What this task involves
For every line below, set down an identical copy.
----- Supplied material
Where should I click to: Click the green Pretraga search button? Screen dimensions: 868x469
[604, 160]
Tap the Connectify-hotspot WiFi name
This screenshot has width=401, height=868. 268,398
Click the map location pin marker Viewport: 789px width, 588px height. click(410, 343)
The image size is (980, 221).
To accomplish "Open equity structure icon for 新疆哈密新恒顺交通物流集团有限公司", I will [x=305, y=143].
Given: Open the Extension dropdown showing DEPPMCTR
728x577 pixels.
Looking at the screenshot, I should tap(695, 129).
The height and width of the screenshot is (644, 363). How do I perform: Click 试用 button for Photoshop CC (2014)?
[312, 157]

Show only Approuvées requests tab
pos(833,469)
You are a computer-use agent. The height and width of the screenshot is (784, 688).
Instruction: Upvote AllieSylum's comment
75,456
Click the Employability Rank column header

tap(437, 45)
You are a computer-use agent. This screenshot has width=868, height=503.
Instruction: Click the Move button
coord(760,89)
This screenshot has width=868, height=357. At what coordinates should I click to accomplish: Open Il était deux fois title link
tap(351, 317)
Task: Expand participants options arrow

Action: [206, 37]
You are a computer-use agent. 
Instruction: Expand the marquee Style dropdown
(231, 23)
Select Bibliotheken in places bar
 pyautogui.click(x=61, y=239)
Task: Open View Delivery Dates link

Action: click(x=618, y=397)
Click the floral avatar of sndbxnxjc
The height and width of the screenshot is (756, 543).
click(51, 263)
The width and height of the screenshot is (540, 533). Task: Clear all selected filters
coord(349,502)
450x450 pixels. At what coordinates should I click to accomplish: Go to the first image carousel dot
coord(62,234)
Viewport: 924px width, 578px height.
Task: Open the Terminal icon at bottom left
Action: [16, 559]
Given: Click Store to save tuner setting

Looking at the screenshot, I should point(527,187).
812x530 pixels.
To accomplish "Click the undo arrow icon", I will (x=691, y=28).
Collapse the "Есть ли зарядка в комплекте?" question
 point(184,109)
----------
Reply to the task
Where should I click to: Click the green Pretraga search button? Screen dimensions: 868x469
[604, 160]
Tap the Connectify-hotspot WiFi name
This screenshot has width=401, height=868. 268,398
Click the map location pin marker Viewport: 789px width, 588px height. click(410, 343)
The image size is (980, 221).
To accomplish "Open equity structure icon for 新疆哈密新恒顺交通物流集团有限公司", I will [x=305, y=143].
Given: Open the Extension dropdown showing DEPPMCTR
728x577 pixels.
Looking at the screenshot, I should tap(695, 129).
The height and width of the screenshot is (644, 363). How do I perform: Click 试用 button for Photoshop CC (2014)?
[312, 157]

Show only Approuvées requests tab
pos(833,469)
You are a computer-use agent. The height and width of the screenshot is (784, 688).
Instruction: Upvote AllieSylum's comment
75,456
Click the Employability Rank column header

tap(437, 45)
You are a computer-use agent. This screenshot has width=868, height=503.
Instruction: Click the Move button
coord(760,89)
This screenshot has width=868, height=357. At what coordinates should I click to accomplish: Open Il était deux fois title link
tap(351, 317)
Task: Expand participants options arrow

Action: [206, 37]
You are a computer-use agent. 
Instruction: Expand the marquee Style dropdown
(231, 23)
Select Bibliotheken in places bar
 pyautogui.click(x=61, y=239)
Task: Open View Delivery Dates link

Action: click(x=618, y=397)
Click the floral avatar of sndbxnxjc
The height and width of the screenshot is (756, 543).
click(51, 263)
The width and height of the screenshot is (540, 533). Task: Clear all selected filters
coord(349,502)
450x450 pixels. At what coordinates should I click to accomplish: Go to the first image carousel dot
coord(62,234)
Viewport: 924px width, 578px height.
Task: Open the Terminal icon at bottom left
Action: [16, 559]
Given: Click Store to save tuner setting

Looking at the screenshot, I should point(527,187).
812x530 pixels.
To accomplish "Click the undo arrow icon", I will (x=691, y=28).
Collapse the "Есть ли зарядка в комплекте?" question
 point(184,109)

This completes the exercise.